But here he is, Hal Elrod, bestselling author. 2 million copies of the Miracle Morning have been sold. I mean, this person, Hal, is an inspiration to me in so many ways.
but here he is interviewing me for Lean Learning. Here we go.
Hal Elrod: Patrick Flynn. Good morning buddy.
Pat Flynn: Oh my gosh. Only my parents call me Patrick. That’s funny.
Hal Elrod: No, dude. I just saw, so it’s funny. So Pat Flynn is what it says on the front of the new book.
Pat Flynn: Yep.
Hal Elrod: But when we were texting, I saw it said update your contact record to Patrick Flynn.
So I’m confused. I don’t know what to call you, dude.
Pat Flynn: Oh my gosh. That I have to check on that. It says Patrick Flynn. Oh yeah. It’s, that’s weird, dude. That’s weird. Yeah.
Hal Elrod: I thought you were growing up. You got the beard. You, your Patrick now?
Pat Flynn: Yeah. I’ve matured a little bit since you matured the last time we’ve chatted.
No, I’m just so grateful to be hanging out with you again. I mean, you’ve done so much for me personally.

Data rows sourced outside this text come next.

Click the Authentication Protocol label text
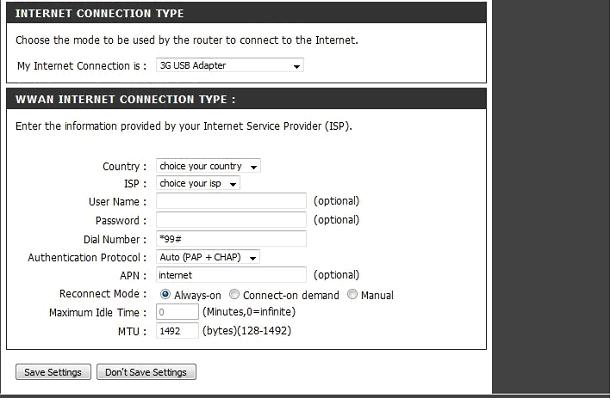 click(87, 258)
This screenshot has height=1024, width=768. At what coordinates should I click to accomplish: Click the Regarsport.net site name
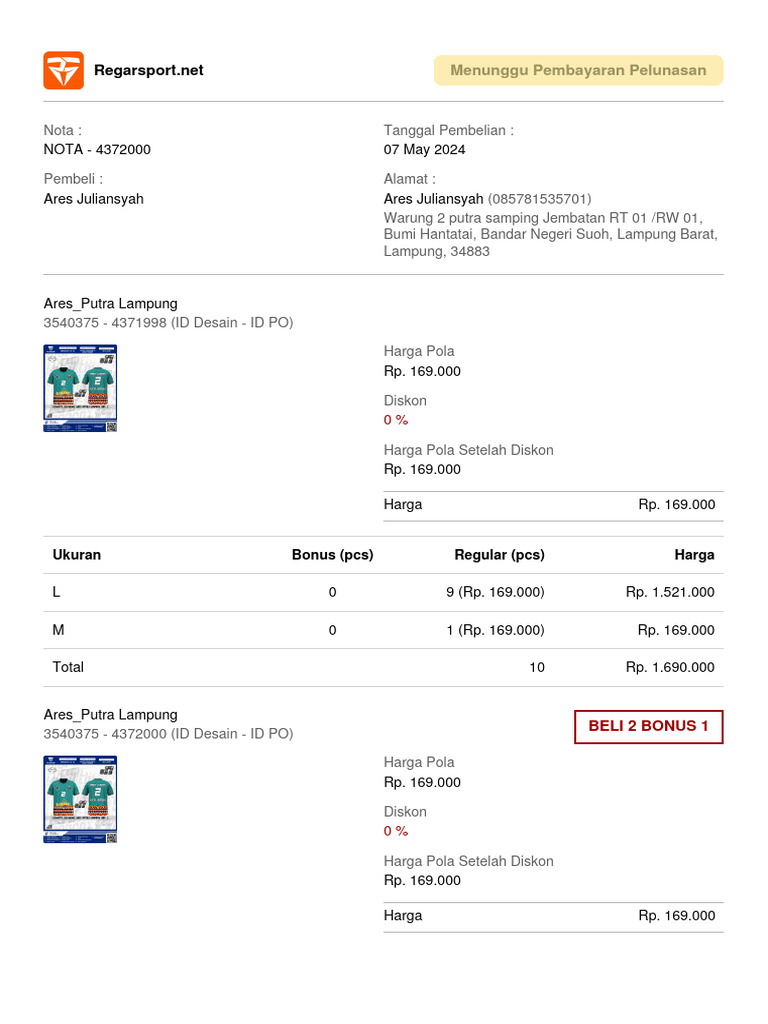coord(148,70)
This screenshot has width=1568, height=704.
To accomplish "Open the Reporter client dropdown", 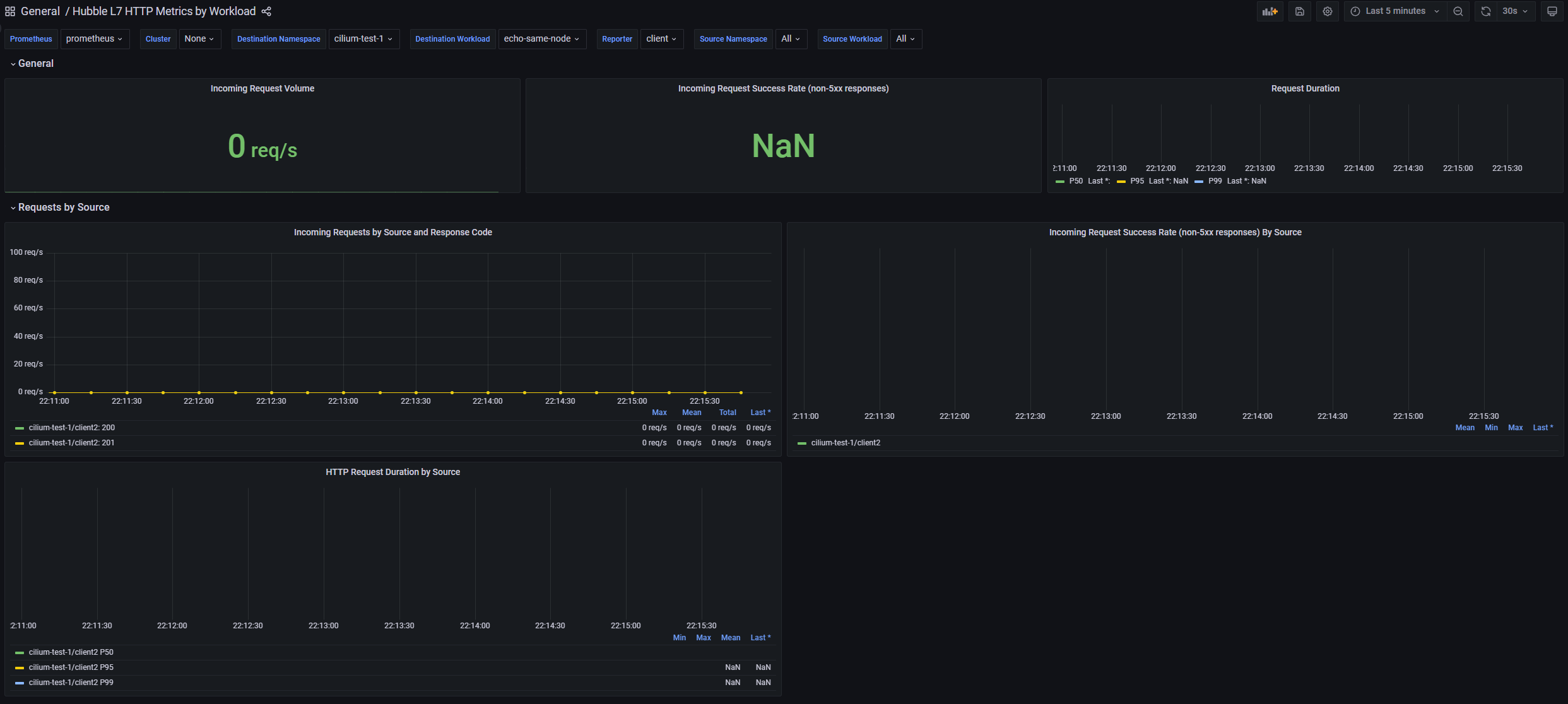I will click(661, 38).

You’ve done so much for my audience and you know, with this new book, I’m here to help you and serve your people too.
Hal Elrod: I’m excited, man. I was texting you, so I got your book in the mail. You overnighted me a copy.
I got it yesterday. I started reading it this morning and I text you. This is the book that I need right now. Literally in my life right now, I’m dealing with information overload. I’m distracted. My attention’s in. 20 different directions. I’ve got Google searches and Chat GPT searches and I’m reading four different book.
Like I’m literally who you wrote the book for and then I realized I am the common story right now. Like I represent most people. I wanna ask you this, Pat, you know, so your first two books, Will it fly? Which is how to test your next business idea so you don’t waste your time and money. Loved that book.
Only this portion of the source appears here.